So many things struck me as wrong about the latest Netflix communication in which CEO Reed Hastings apologized and then announced the DVD business will be spun off into a separate brand,
Creating a new brand: Brands are powerful. They mean something. They are difficult and expensive to build. Netflix has a great brand. Why start from almost scratch for a DVD business? A new brand won’t have the warm, fuzzy feelings the name Netflix currently brings. Can you imagine Pizza Hut spinning off its delivery business under a new brand? Fed Ex renaming its Ground service? Charlie Sheen renaming his multiple personalities (call the nice one on the Emmys last night “Charles”)? I see businesses all the time think they can create products under new brands without understanding the work and expense it takes to get the kind of recognition Netflix has now. Netflix probably does understand, but it would seem to be making things unnecessarily difficult.
Spinning off the DVD business: Based on my use of the service, Netflix is taking the wrong view of their product. Netflix is looking at itself as having two products, disc rentals and streaming video. I view Netflix as one entertainment product with complementary delivery methods. Disc rentals and streaming video each have strengths that make up for the other’s weaknesses. Discs offer greater choice of titles. Streaming video offers instant gratification and mobility. Completely separating these means Netflix is just like any other Over the Top streaming media company, including many that have come and gone over the years. Up to now, the recent split of services still allowed easy migration between the two. Also, if discs are a dying medium, is Qwikster created with the expectation of shrinking? New brands are usually created to grow, not act as a technological hospice.
Limiting the product offerings: Barring major new feature announcements, this makes the Netflix streaming business a one-trick pony. A laser-like focus on a single business can be good, but competitors such as HBO seem to be finding success from offering multiple delivery methods (cable, video on demand, discs and HBO GO streaming), so why would Netflix want to put themselves at a disadvantage? (Note: I’m dropping my Netflix streaming and keeping the disc plan because I’m already paying for services like HBO and Amazon Prime that provide streaming video at no extra cost.)
Removing the DVD gateway to streaming: Disc rentals are a gateway drug to streaming. I believe many customers who might not be familiar with connecting devices to TVs for streaming movies might sign up for DVD rentals first and then ease into the Watch Instantly service. This separation creates a higher hurdle to entice consumers to jump. Netflix now loses the support of hooking people on discs and moving them up the digital product chain.
Inconvenience for customers: I took a survey at my bathroom sink this morning and 100% of the wives present agreed this split is not good. My wife also handles all the family accounting and I know she would not want yet another bill to track every month.

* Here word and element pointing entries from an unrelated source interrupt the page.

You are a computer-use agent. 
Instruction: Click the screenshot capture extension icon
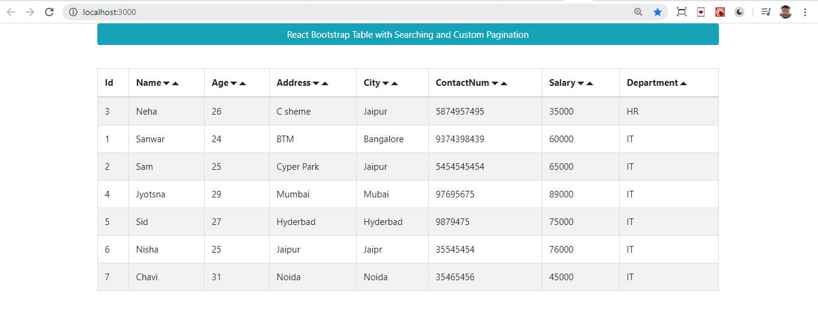point(681,12)
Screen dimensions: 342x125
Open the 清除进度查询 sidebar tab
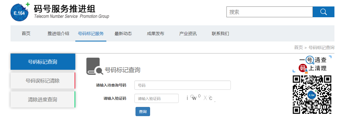pos(43,99)
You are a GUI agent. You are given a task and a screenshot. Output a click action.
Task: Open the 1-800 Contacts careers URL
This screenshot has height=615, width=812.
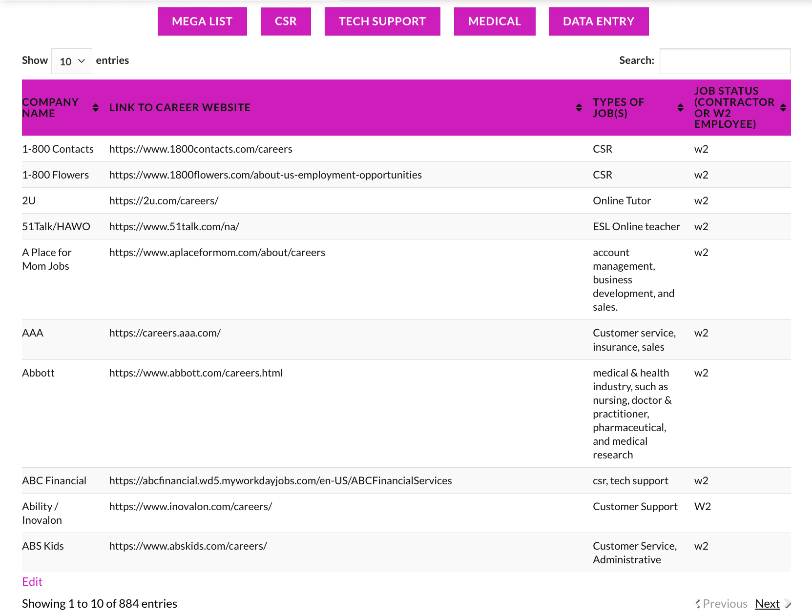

Ratings: One of the great features of Netflix is its recommendation engine. It relies in part on your ratings of movies. Separating these services means movies you rate in the disc service won’t be rated in the streaming service. Netflix will no longer use a combined view of your entertainment choices and each service will have less user data.
Increased costs: I think it’s reasonable to expect increased advertising and staffing costs with this split. A new brand will need marketing to support it. There will be new executive positions. Separate billing means additional billing operations and extra credit card processing fees someone has to pay.
The name Qwikster: It sounds like a quick lube oil change place or a convenience store. Not only did Netflix choose a new name for the DVD service, it chose one hard to spell. You have to see the name before you know how to spell it. Even the New York Post got it wrong – their online article this morning spelled it “Quickster” in the headline and “Qwikster” in the body. But the owners of quickster.com, qwickster.com and qwuickster.com just won the domain parking lottery.
Potentially making data less transparent: Now that consumers will have separate accounts, that may make it harder to judge Netflix’s market penetration. We may not know how many consumers subscribe to both the disc and streaming businesses. You may know their total customers are 25 million across both services, but not whether that represents reach to 25 million or 12.5 households unless Netflix reports combined data across both brands.
Dropping new bombshells and making things worse in an apology: Major material details of a product change shouldn’t come through an apology for something announced weeks ago. It’s like, “Sorry about that price hike and by the way, we forgot to mention….” Surprises in apologies are good when you’re announcing a rebate or some benefit for customers, not when you’re going to make the product change even more complicated. There is a communication problem, but the bigger issue is with the actual decisions being made. I think consumers understood the change pretty well, at least until this announcement, and just didn’t like it. These new details about separately branded services and multiple accounts won’t make people like the change any better. Is anyone going to say, “Thank goodness they separated my DVD service, put it under a new brand name, made me keep track of a new account, turned one monthly bill into two and made me rate movies in two places because I know it will make both services better in the long run?”
Separating services can make it easier for each to concentrate on its own path, but I don’t buy that this can’t be done behind the scenes without impacting consumers so much and requiring a whole new brand. A few months ago, I expected to always be a consumer proponent of Netflix, not a critic, but the short term missteps just seem to keep on coming. Only time and the market will tell if things turn out.